Die Jazzszene der britischen Hafenstadt Bristol kann wohl getrost als die Keimzelle des Triphop bezeichnet werden. Dieser Musikstil entstand dort zu Beginn der 90er Jahre, indem er den aus den USA kommenden Hiphop, die Drums&Bass-Beats europäischer Clubs, Synthiepop, einen Schuss Soul und schließlich den heimischen Jazz zu einer atmosphärisch dichten Mixtur zusammen führte, angereichert um LoFi-Elemente - also bewusst integrierte Geräusche analoger Tonquellen. Triphop, das ist eine düstere, langsame und verstörende Musik mit dumpfen Beats, seltsamen Störgeräuschen und Scratches, aber auch bittersüßem Gesang, elegischem Streichorchester und Bläsersätzen.

Vor allem zwei Bands werden mit dem Triphop verbunden: Portishead und Massive Attack. Beide Bands stammen aus Bristol, begannen ungefähr zur selben Zeit, beeinflussten sich womöglich gegenseitig, fanden jedoch schnell ihren eigenen, individuellen Stil. Beide Bands wurde oft kopiert, aber nie erreicht. Erstaunlich: Portishead reichten ganze zwei Studioalben, um zu einer der einflussreichsten britischen Bands überhaupt zu werden.

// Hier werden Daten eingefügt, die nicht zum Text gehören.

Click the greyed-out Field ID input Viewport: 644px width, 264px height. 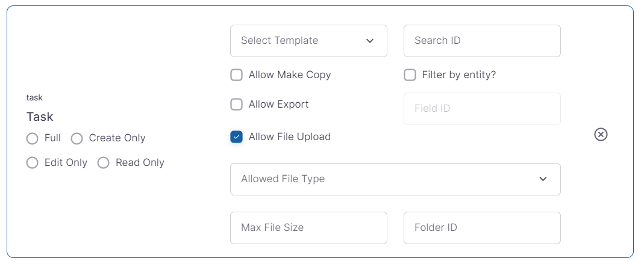[482, 109]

Und auch Massive Attack brachten es auch nur auf vier Alben (und einen Filmsoundtrack) - in immerhin 15 Jahren seit ihrem Debüt.

Dennoch gehört auch dieses Soundtüftler-Trio, bestehend aus Andrew Vowles, Robert del Naja und Grant Marshall, zu den wichtigsten Bands seit Beginn elektronischer Musik. Ihren Stellenwert erkennt man heute, nicht nur beim Hören ihrer ersten "Greatest Hits"-Zusammenstellung "Collected", sondern praktisch jeden Tag in der Werbung, auf Modeschauen, Vernissagen und in Fernsehdokumentationen: kaum jemand, der zur Unterstreichung der Modernität seines Produktes auf den Sound aus Bristol verzichten möchte, sei es im Original oder mit Hilfe des Imitats irgendeiner anderen Band. Triphop à la Massive Attack klingt nach Zukunftsmusik, vermittelt gehobenen und avantgardistischen Anspruch - der Sound ist seiner Zeit um Längen voraus. Und das auch jetzt noch, obwohl die wirklich großen Aufnahmen der Band bereits zehn Jahre alt sind - Jahre, in denen sie mit einigen der innovativsten Künstlern und Produzenten überhaupt zusammen arbeiteten (u.a. Tricky, String-Arrangeur Craig Armstrong, die Björk-Produzenten Nellee Hooper und Mark 'Spike' Stent u.v.a.).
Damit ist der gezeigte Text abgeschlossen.